* What you are asked to do *
Give the passage below about the book of Job again from "The book of" up to and including "answer. Tough book.", with "decimation" swapped for "destruction".

* Source document *
※ ※ ※
The book of Job brings a lot to the table we don’t like to talk about: God permitting Satan to destroy Job’s possessions and family, Job attributing the decimation to God, Job not sinning by attributing the evil to God, and then Job seeking answers, but given a ton of questions instead of an answer. Tough book.

As for the whole ‘choice’ thing, what usually happens in conversations I have is the real issue at hand comes down to man (generic man for mankind) needing a choice so he will suffer hell because he actively chose it (as if our sin didn’t already do that for us). The conversation normally goes something like this:

Friend: “God must give man a chance to either choose or reject him.”
Me: “Let’s ignore the fact that the repeated calls to repent and choose God may actually be more evidence to condemn us by showing that man is depraved and a slave to sin, and tell me why man must have a choice.”
F: “If no choice, God would be unjust/unkind/unloving to sentence someone to Hell forever. If man is given a choice, then he will suffer for his choice. If someone ends up in Hell, they are getting what they deserve.”
M: “So, because man can choose to put faith in Christ, if someone doesn’t, they will go to Hell and get what they deserve?”
F: “Yes. It is their choice, so they deserve Hell.”
※ ※ ※
* Data provided *

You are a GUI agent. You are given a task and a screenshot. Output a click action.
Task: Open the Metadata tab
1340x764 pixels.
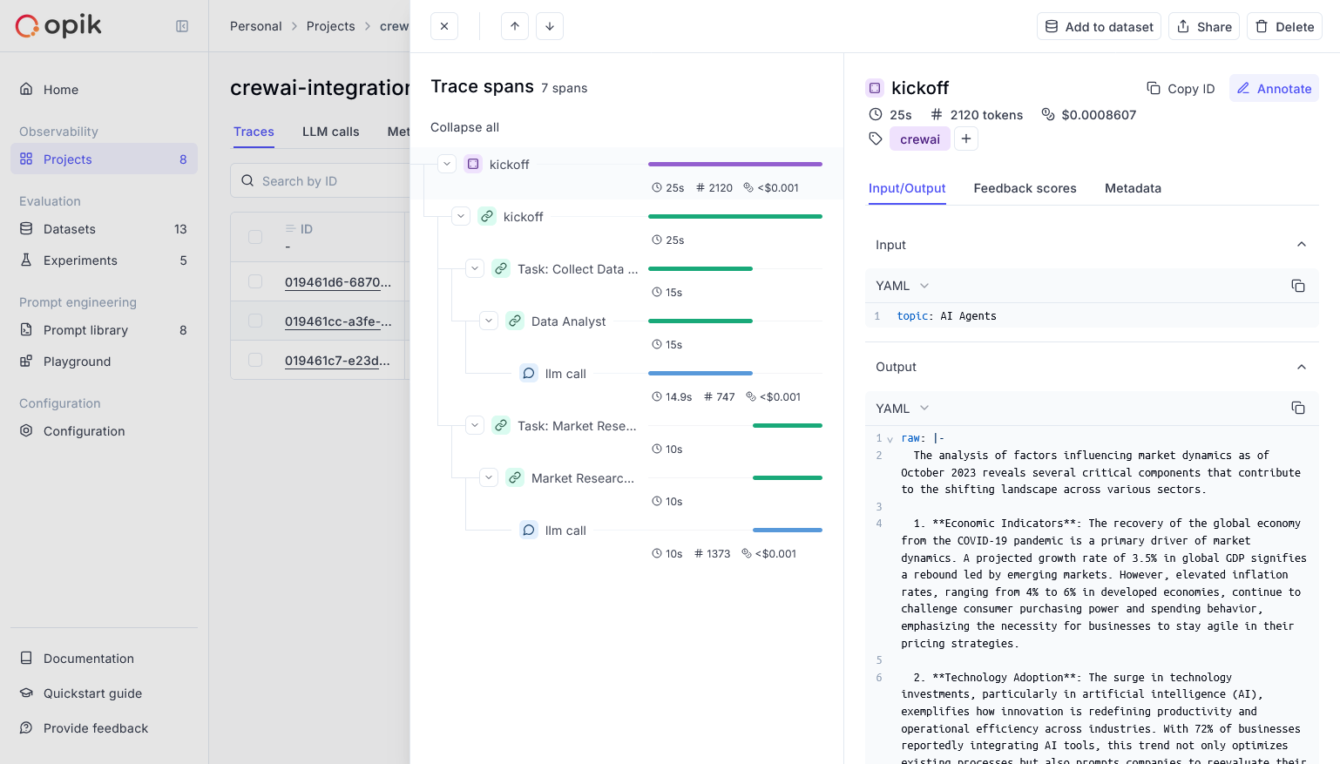click(x=1133, y=188)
※ ※ ※
* Exercise solution *
The book of Job brings a lot to the table we don’t like to talk about: God permitting Satan to destroy Job’s possessions and family, Job attributing the destruction to God, Job not sinning by attributing the evil to God, and then Job seeking answers, but given a ton of questions instead of an answer. Tough book.